What you should do ▸ Copy the listing word for word, starting at the line containing "Click the spin" and ending at the line containing "The image size is (414, 700).", without the pictures.

Extracted material ▸
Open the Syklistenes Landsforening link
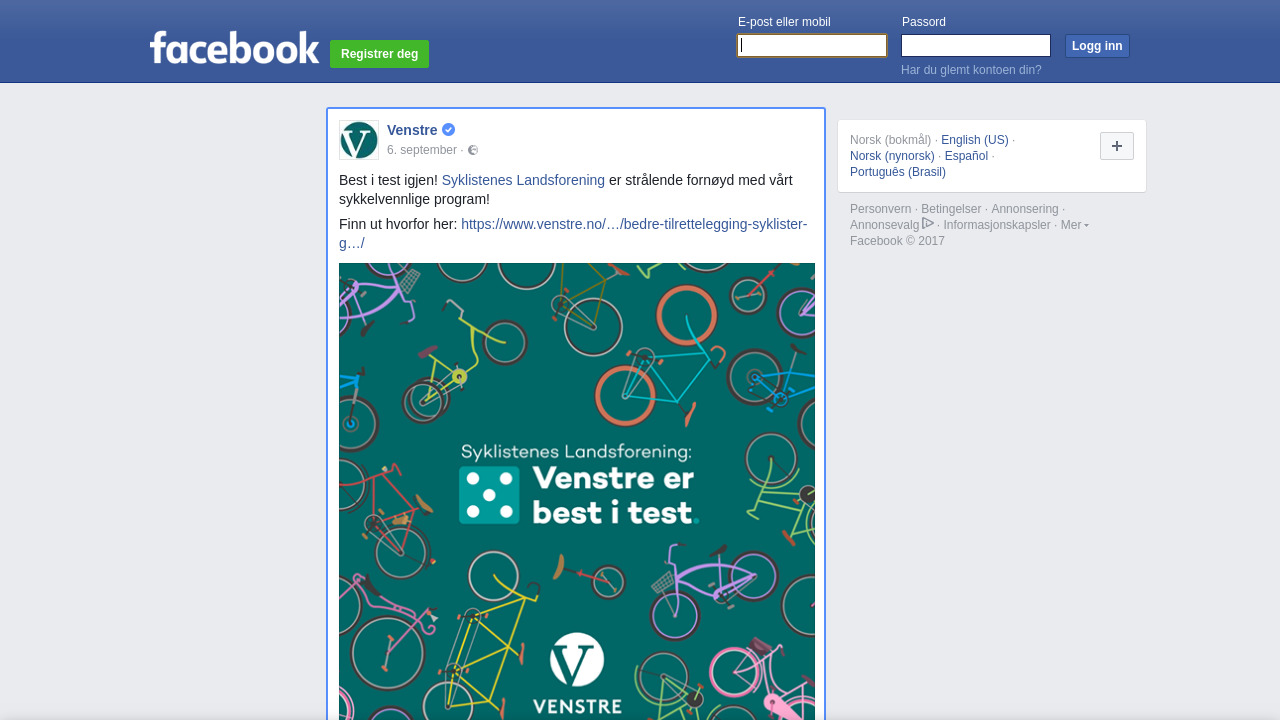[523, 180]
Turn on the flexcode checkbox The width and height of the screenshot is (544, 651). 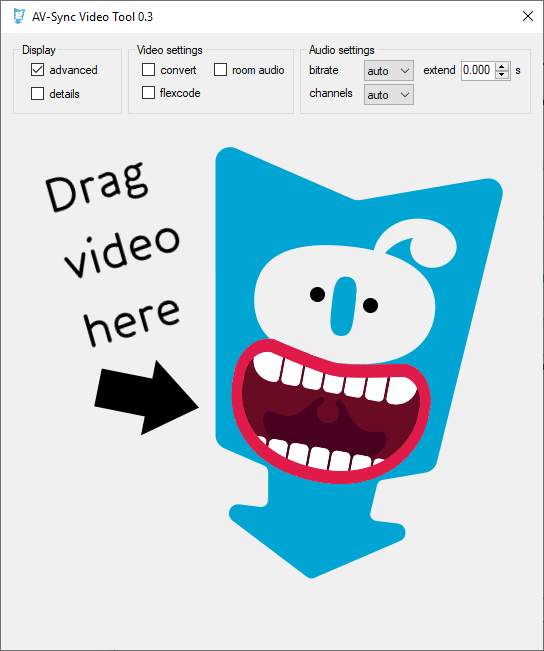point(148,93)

--

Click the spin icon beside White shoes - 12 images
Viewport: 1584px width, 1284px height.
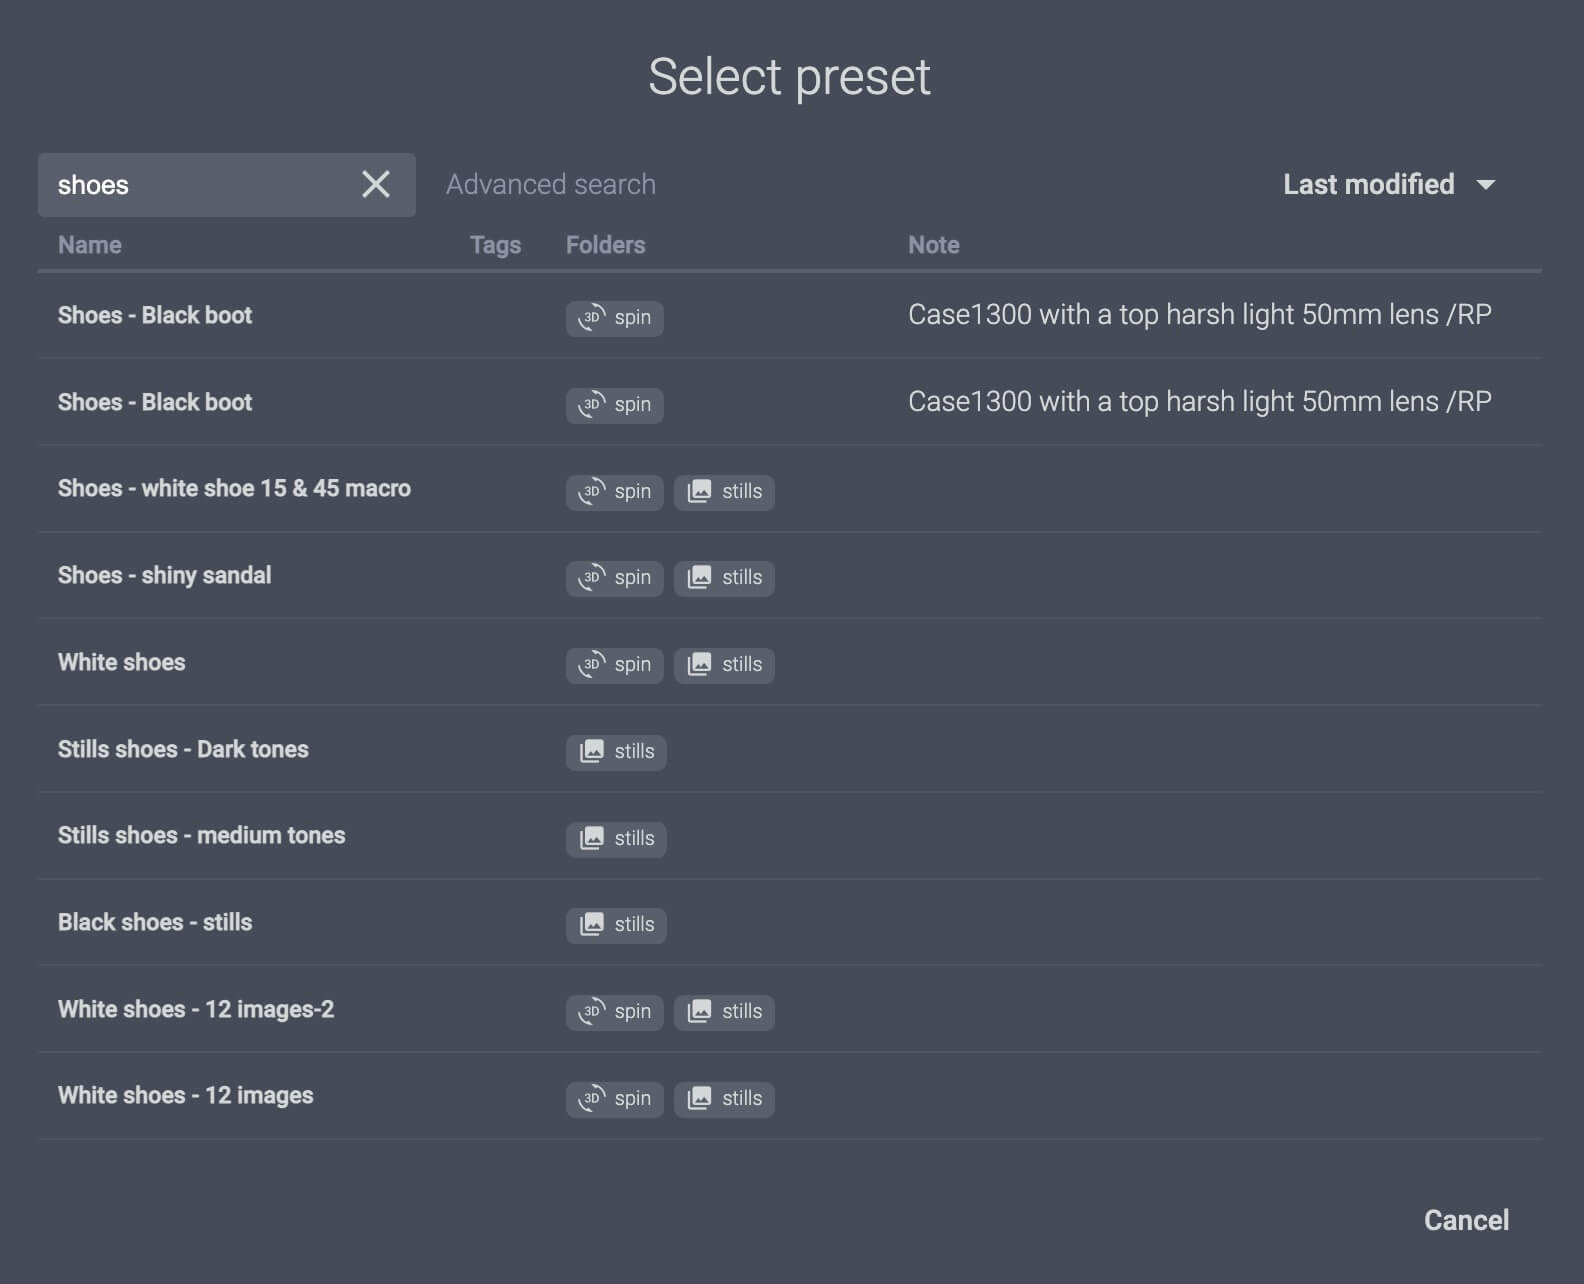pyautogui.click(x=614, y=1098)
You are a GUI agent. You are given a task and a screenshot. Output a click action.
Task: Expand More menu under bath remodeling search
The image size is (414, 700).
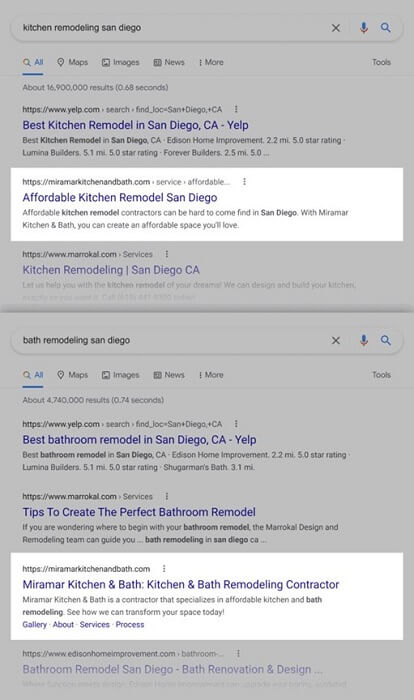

==

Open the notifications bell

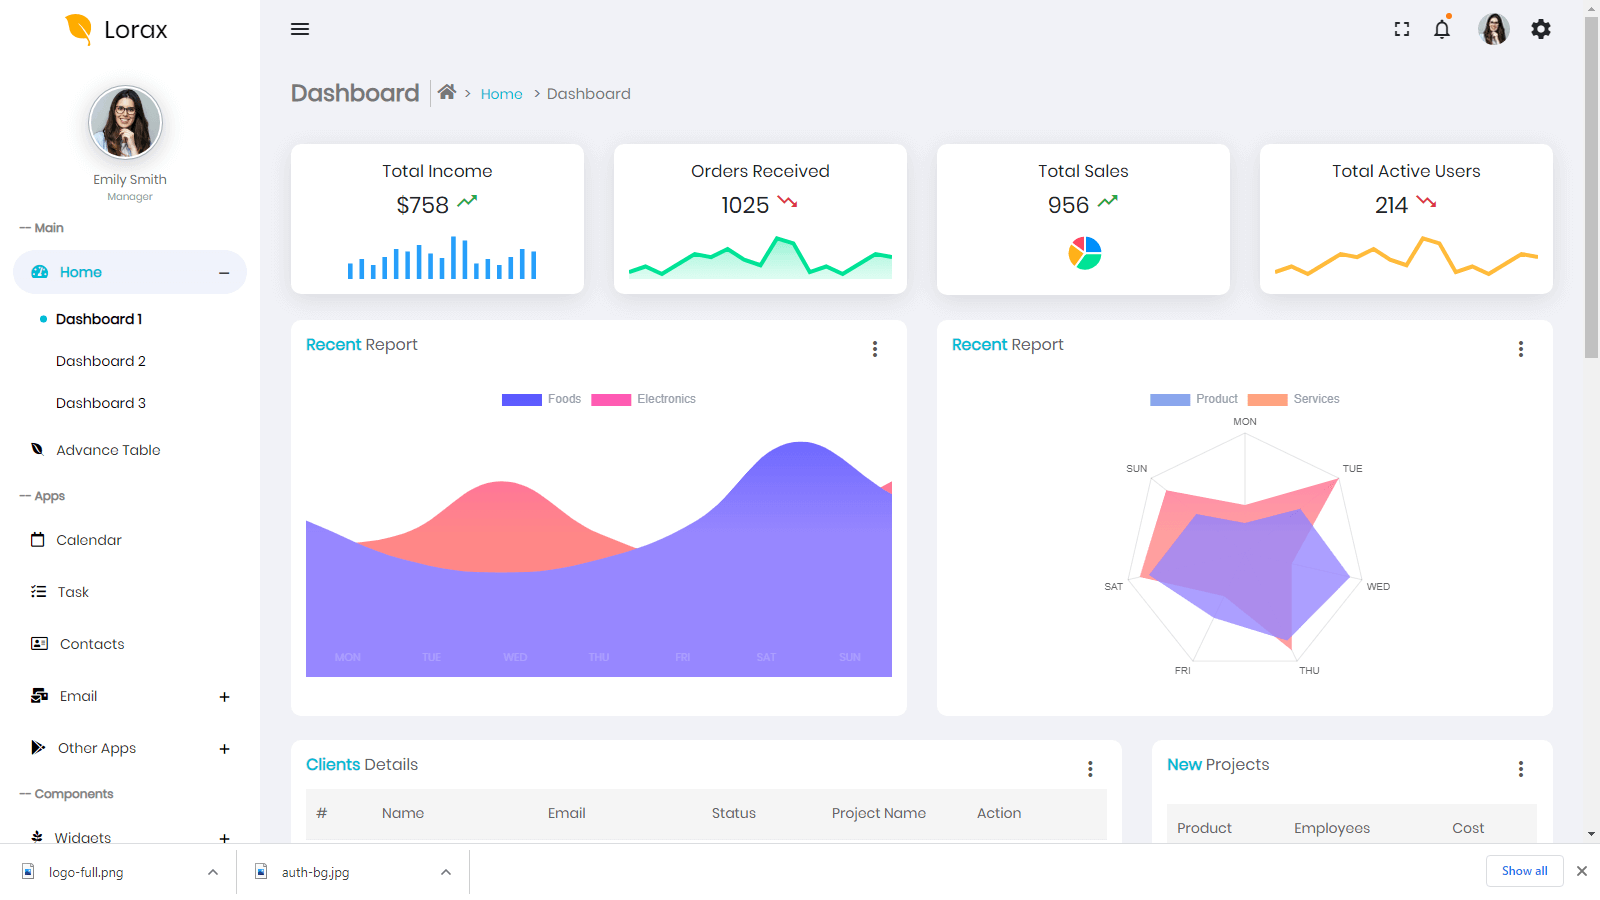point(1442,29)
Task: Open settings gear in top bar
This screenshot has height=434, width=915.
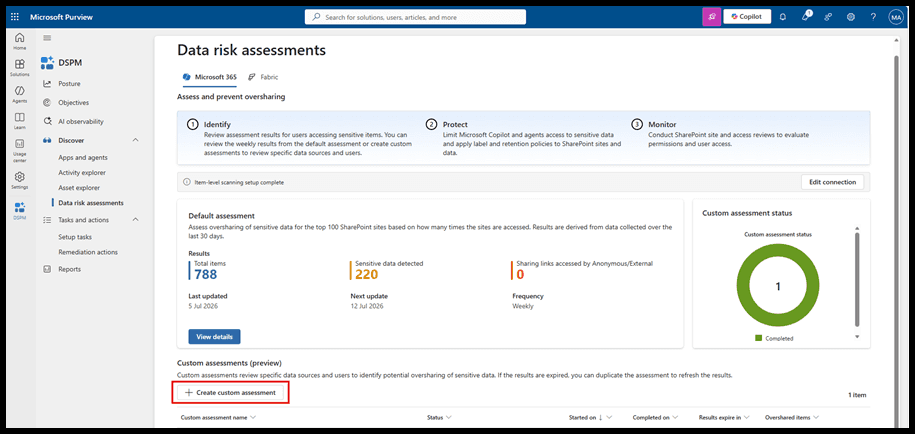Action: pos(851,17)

Full output ▸
Click the spin icon beside White shoes - 12 images
Viewport: 1584px width, 1284px height.
pyautogui.click(x=614, y=1098)
You are a GUI agent. You are given a task and a screenshot. Output a click action.
Task: Expand More menu under bath remodeling search
The image size is (414, 700).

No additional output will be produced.